# Document excerpt
^^^^^^^^^^^^^^^^
JUST WHAT WE NEEDED? So, will it be a Duane Reade or a CVS? We hear the ground-floor commercial tenant at 482 Greenwich St., Ben Shaoul’s new residential building on the late artist Armand’s lot at the corner of Greenwich and Canal Sts. (right across the street from The Villager’s offices), could well be pharmaceutical in nature. “It won’t be a pizza place or a Subway,” we’re told by a source. “A bid was put in for a small pharmacy.”
TAPE ME AT WOUNDED KNEE: Continuing in the “medical Hudson Square” vein, Sol Rosenblatt, 83, a Hudson Square resident (actually, he lives right above The Villager’s offices), happily reports that the F.D.A. has finally cleared his new wound-healing invention, Iodofoam, which releases iodine in a controlled manner. It’s already been favorably written up in the Key West Citizen. The jingle goes, “I oughta used Iodofoam.” Just kidding. … Seriously, earlier in his career, Rosenblatt was part of the medical team for the Apollo missions, where he became concerned about bringing Earth’s germs to the moon. He also invented Merocel, an antimicrobial alternative to gauze, hoping it could help treat seriously injured soldiers in Afghanistan and Iraq.
ULTIMATE CORN-DOG CONFLICT: We bumped into activist Rob Hollander in Tompkins Square Park early Sunday evening, who told us the No 7-Eleven coalition is gearing up for a major “picket-rally” against the new double-decker 7-Eleven slated for 23rd St. at Fifth Ave. opposite the iconic Flatiron Building. Hollander tells us this particular fast-food franchise will even have seats for customers, a troubling trend. The anti-chain coalition is finding common cause with the occupation and protest in Gezi in Istanbul, which they note, started over opposition to a shopping mall. And they’re winning on Avenue A, they say. In a press release the Slurpee-savaging alliance trumpets, “7-Eleven Corp. has delayed its 11th St. and A store opening from May 15 to Nov. 15. There’s still no franchisee, their grocery/beer license application expired last month and the contractor no longer says he’s constructing a 7-Eleven; it’s just a generic box, he says. We won’t know for sure that we’ve won until 7-Eleven takes the site off its Web site as an available store, but it looks good for us. No doubt the corporation wants to keep a neighborhood-friendly image and doesn’t want any bad press.”
SLOW ZONE ON FAST TRACK, HE HOPES: Community Board 3’s Chad Marlow tells us that the application for a car speed-controlling East Village Slow Zone has been filed with the city’s Department of Transportation. He was looking to see what other neighborhoods also filed for the initiative and noticed that the application for a Cooper Park Slow Zone in Brooklyn’s Community Board 1 seemed to lift language from his recent talking point on the subject in The Villager. Compare this line from the Brooklyn application, “These especially benefit children, seniors and physically disabled persons, for whom poorly behaved, speeding drivers present the greatest danger,” to Marlow’s original, “The improvements will be of particular benefit to children, senior citizens and certain physically challenged persons for whom speeding traffic presents the greatest danger.” Marlow told us, “Seems people are reading The Villager in Brooklyn — and are not above copying other people’s work, with minor covering efforts! They better not beat out my application!”
^^^^^^^^^^^^^^^^
[Dataset entries]
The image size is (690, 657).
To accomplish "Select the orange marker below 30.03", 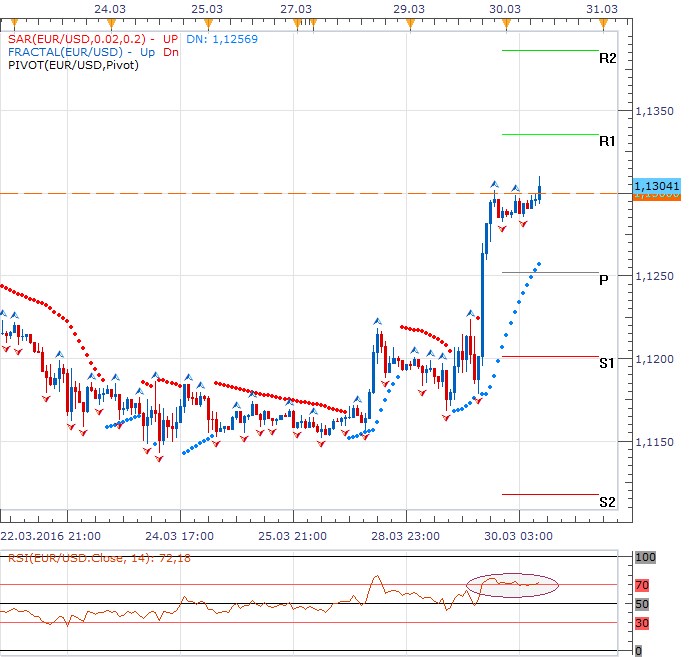I will pyautogui.click(x=506, y=22).
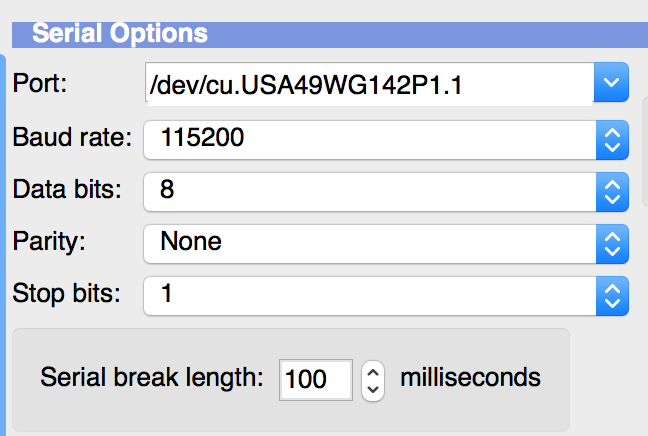
Task: Open the Parity popup showing None
Action: pyautogui.click(x=370, y=242)
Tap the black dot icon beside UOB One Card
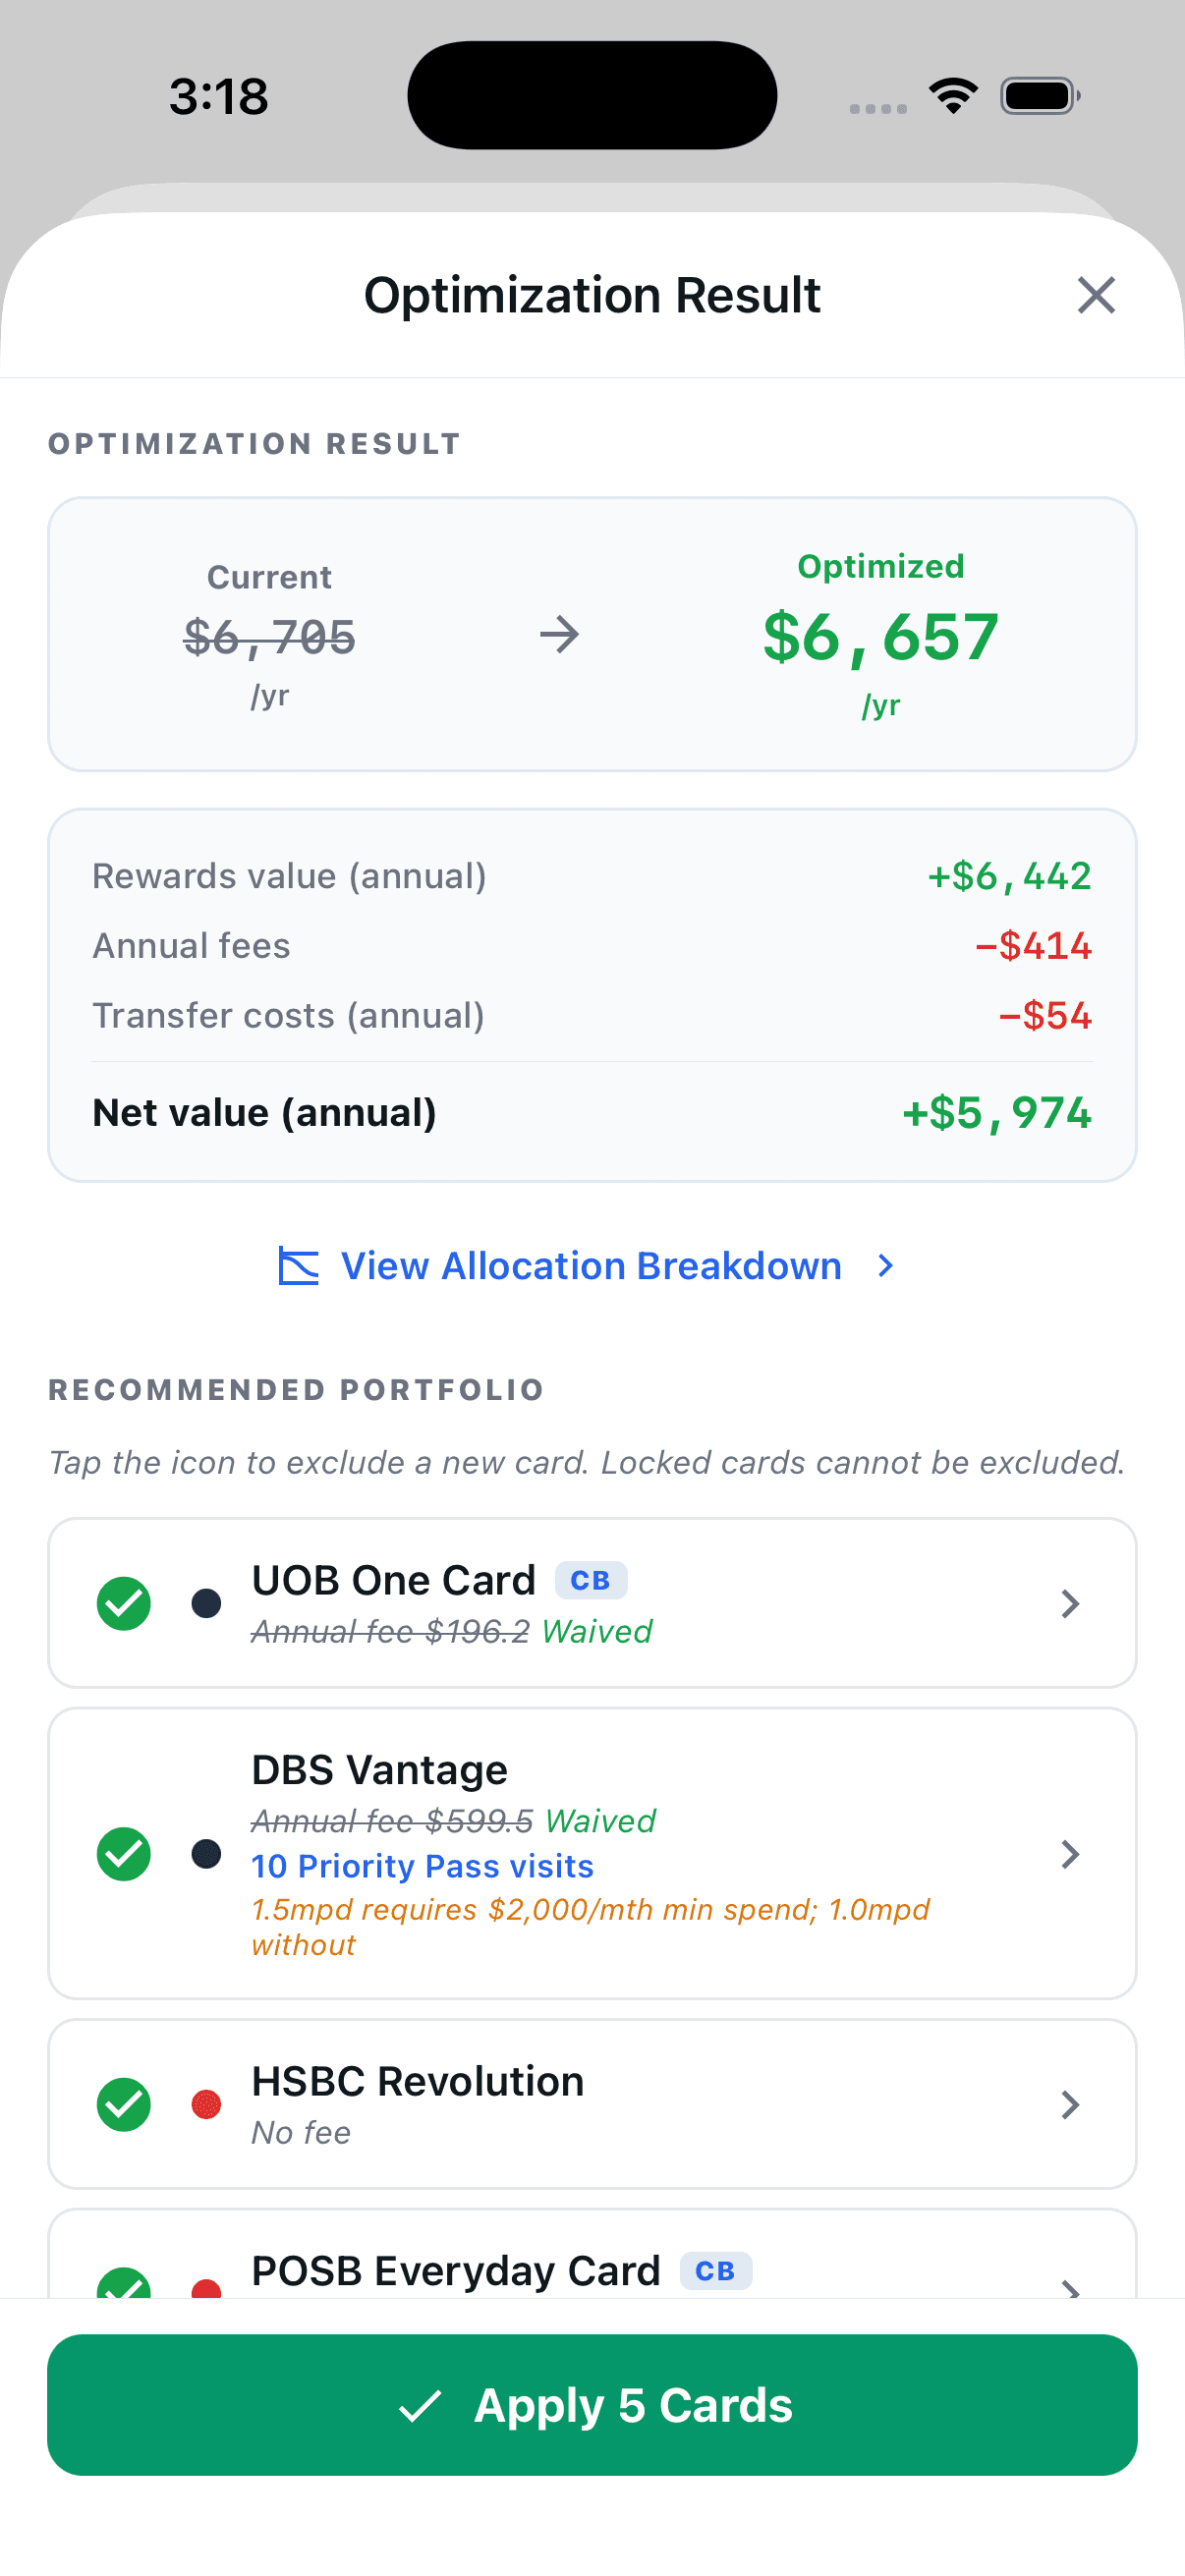 click(x=206, y=1604)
^^^^^^^^^^^^^^^^
# Goal of the exercise
Copy the portion of the news briefs excerpt starting at "TAPE ME AT WOUNDED" and ending at "Afghanistan and Iraq.".

# Answer box
TAPE ME AT WOUNDED KNEE: Continuing in the “medical Hudson Square” vein, Sol Rosenblatt, 83, a Hudson Square resident (actually, he lives right above The Villager’s offices), happily reports that the F.D.A. has finally cleared his new wound-healing invention, Iodofoam, which releases iodine in a controlled manner. It’s already been favorably written up in the Key West Citizen. The jingle goes, “I oughta used Iodofoam.” Just kidding. … Seriously, earlier in his career, Rosenblatt was part of the medical team for the Apollo missions, where he became concerned about bringing Earth’s germs to the moon. He also invented Merocel, an antimicrobial alternative to gauze, hoping it could help treat seriously injured soldiers in Afghanistan and Iraq.